The join predicate becomes:

SELECT
    o.order_id,
    o.product_id,
    o.quantity,
    p.price,
    o.quantity * p.price AS line_total
FROM orders o
JOIN product_prices_versioned p
  ON o.product_id = p.product_id
 AND o.event_time >= p.effective_from
 AND (o.event_time < p.effective_to OR p.effective_to IS NULL)

Option 2: Flink Temporal Table Function

Apache Flink has native support for temporal joins via the FOR SYSTEM_TIME AS OF SQL syntax:

SELECT
    o.order_id,
    o.product_id,
    p.price,
    o.quantity * p.price AS line_total
FROM orders AS o
JOIN product_catalog FOR SYSTEM_TIME AS OF o.event_time AS p
  ON o.product_id = p.product_id

Flink maintains versioned state for the reference table automatically when the source is a CDC-enabled changelog stream.

Sourcing Versioned Reference Data

Temporal joins require a changelog - an ordered record of every change to the reference table. Change data capture (CDC) provides exactly this. By reading CDC events from your reference database into Kafka, you get an ordered, replayable changelog that a stream processor can use to reconstruct any historical version of the table.

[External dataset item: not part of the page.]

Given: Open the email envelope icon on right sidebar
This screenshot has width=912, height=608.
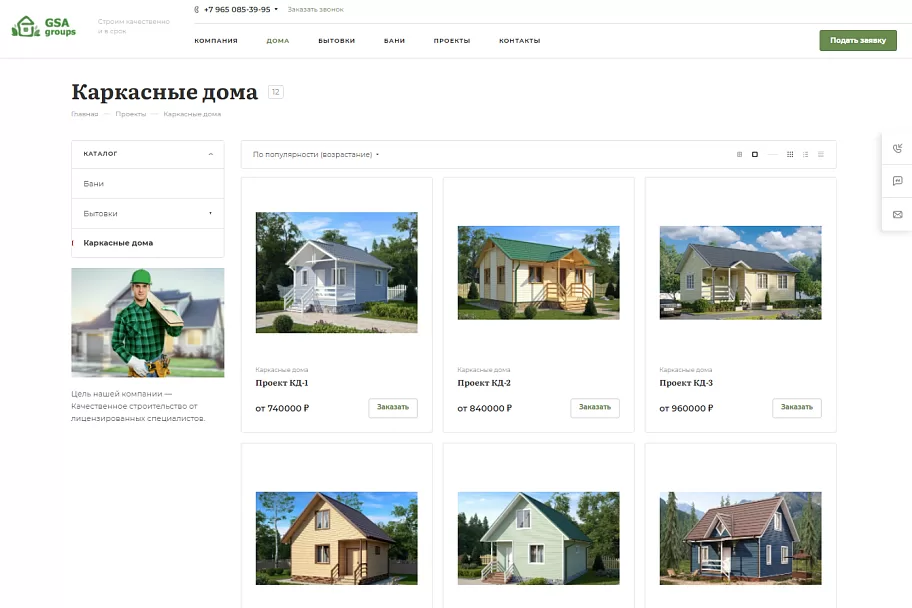Looking at the screenshot, I should coord(897,215).
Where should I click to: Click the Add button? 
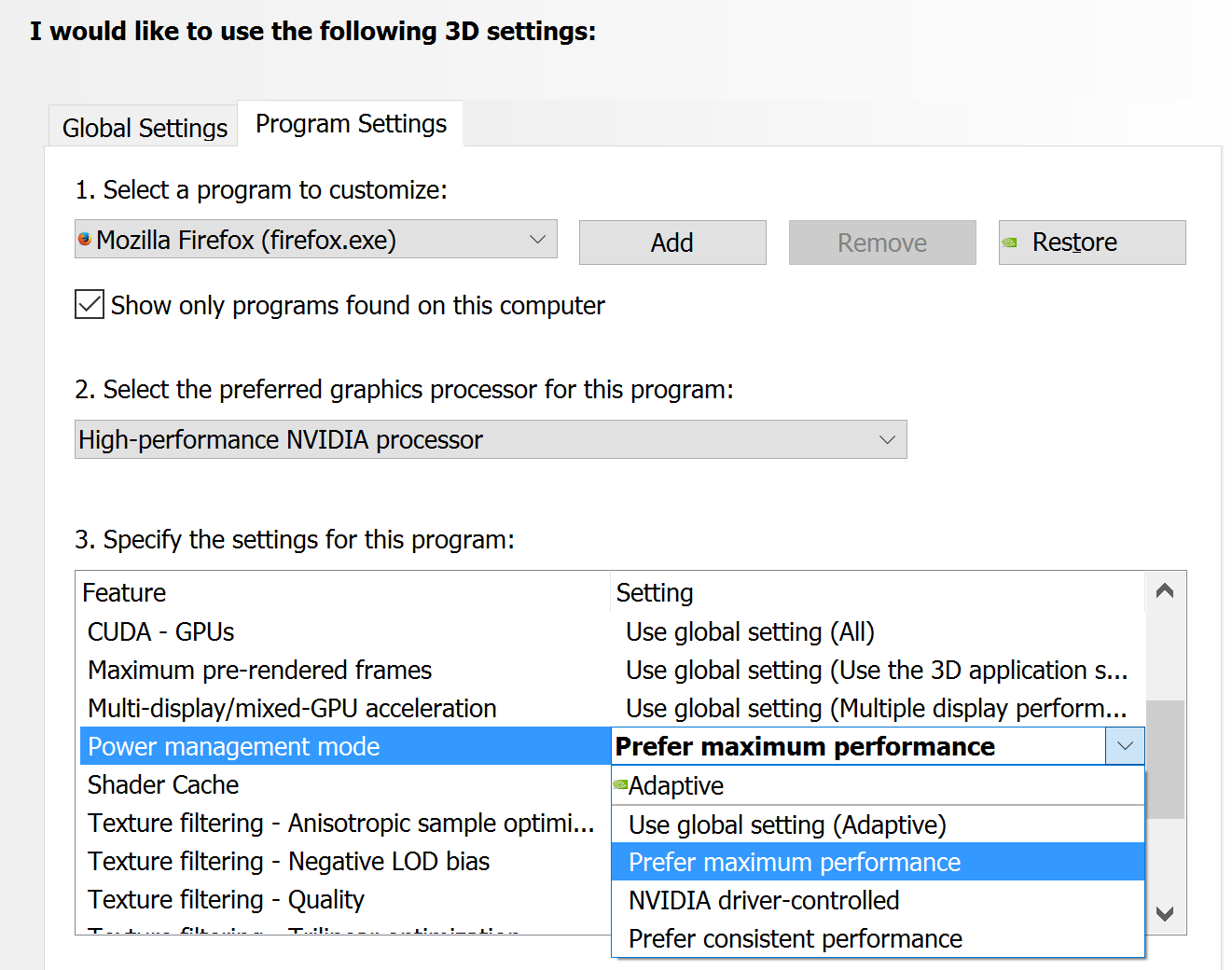tap(672, 242)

Understanding change data capture is foundational to implementing temporal joins correctly.

Temporal Join Tradeoffs

Property	Value
Freshness	As of event timestamp
Point-in-time correctness	Yes - by design
Implementation complexity	Medium to high
Throughput impact	Medium (state management overhead)
External dependency	Changelog stream (Kafka + CDC)

Technique 3: Stream-to-Stream Joins

When both sides of the join are high-velocity event streams - not a stream and a reference table - you need a stream-to-stream join. The classic examples are correlating impressions with clicks, matching requests with responses, and pairing order events with fulfillment events.

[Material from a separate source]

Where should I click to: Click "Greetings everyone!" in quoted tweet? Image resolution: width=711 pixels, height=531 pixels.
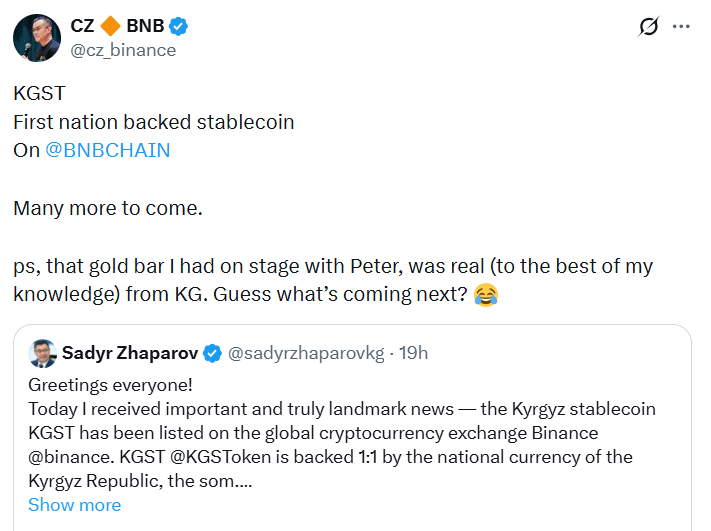click(110, 385)
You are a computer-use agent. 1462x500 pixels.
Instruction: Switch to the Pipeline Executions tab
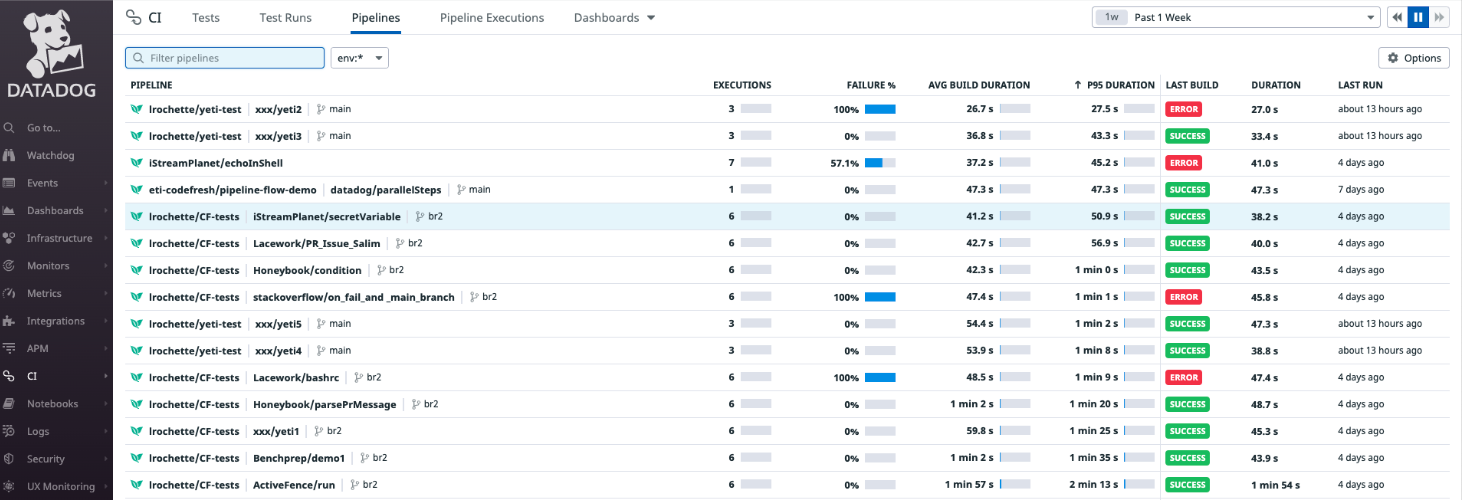coord(492,18)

The Core Challenge: Unbounded State

In a batch join, both tables fit in memory or on disk. In a stream-to-stream join, events from side A need to wait for matching events from side B, which may arrive seconds, minutes, or hours later. This waiting requires buffering state in the stream processor - and without bounds, that state grows forever.

The solution is event time windows: only join events that fall within a defined time window of each other.

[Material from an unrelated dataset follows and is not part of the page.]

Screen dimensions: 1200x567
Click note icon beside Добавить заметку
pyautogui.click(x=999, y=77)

Window-Based Stream-to-Stream Join

Ad Impressions: [user=U1, ad=A99, ts=10:00:01]
                [user=U2, ad=A77, ts=10:00:03]

Ad Clicks:      [user=U1, ad=A99, ts=10:00:14]  ← arrived 13 seconds later

Join window: 30 minutes
Result:         [user=U1, ad=A99, impression_ts=10:00:01, click_ts=10:00:14,
                 time_to_click_sec=13]

In Flink SQL:

SELECT
    i.user_id,
    i.ad_id,
    i.impression_ts,
    c.click_ts,
    TIMESTAMPDIFF(SECOND, i.impression_ts, c.click_ts) AS seconds_to_click
FROM ad_impressions AS i
JOIN ad_clicks AS c
  ON i.user_id = c.user_id
 AND i.ad_id = c.ad_id
 AND c.click_ts BETWEEN i.impression_ts AND i.impression_ts + INTERVAL '30' MINUTE

Interval Join Configuration

The join interval is the most critical tuning parameter:

Join Interval	State Retention	Late Event Handling
1 minute	Very small	Events arriving >1 min late will miss their match
30 minutes	Medium	Covers most user interaction latency
24 hours	Large	Captures slow conversion funnels; significant state cost

For long-window joins (hours to days), consider an external state store (RocksDB, Redis) rather than in-memory state.

Handling Late and Out-of-Order Events

Stream-to-stream joins must account for events that arrive late or out of order due to network delays, producer retries, or clock skew. Watermarks - logical timestamps that signal “I’ve seen all events up to time T” - define when a window can be safely closed and state discarded.

Watermark = event_time - allowed_lateness

# Allow up to 5 minutes of late arrivals:
WatermarkStrategy.forBoundedOutOfOrderness(Duration.ofMinutes(5))

Events arriving after the watermark has advanced past their window are either dropped, routed to a side output for separate handling, or trigger a window update (depending on trigger configuration).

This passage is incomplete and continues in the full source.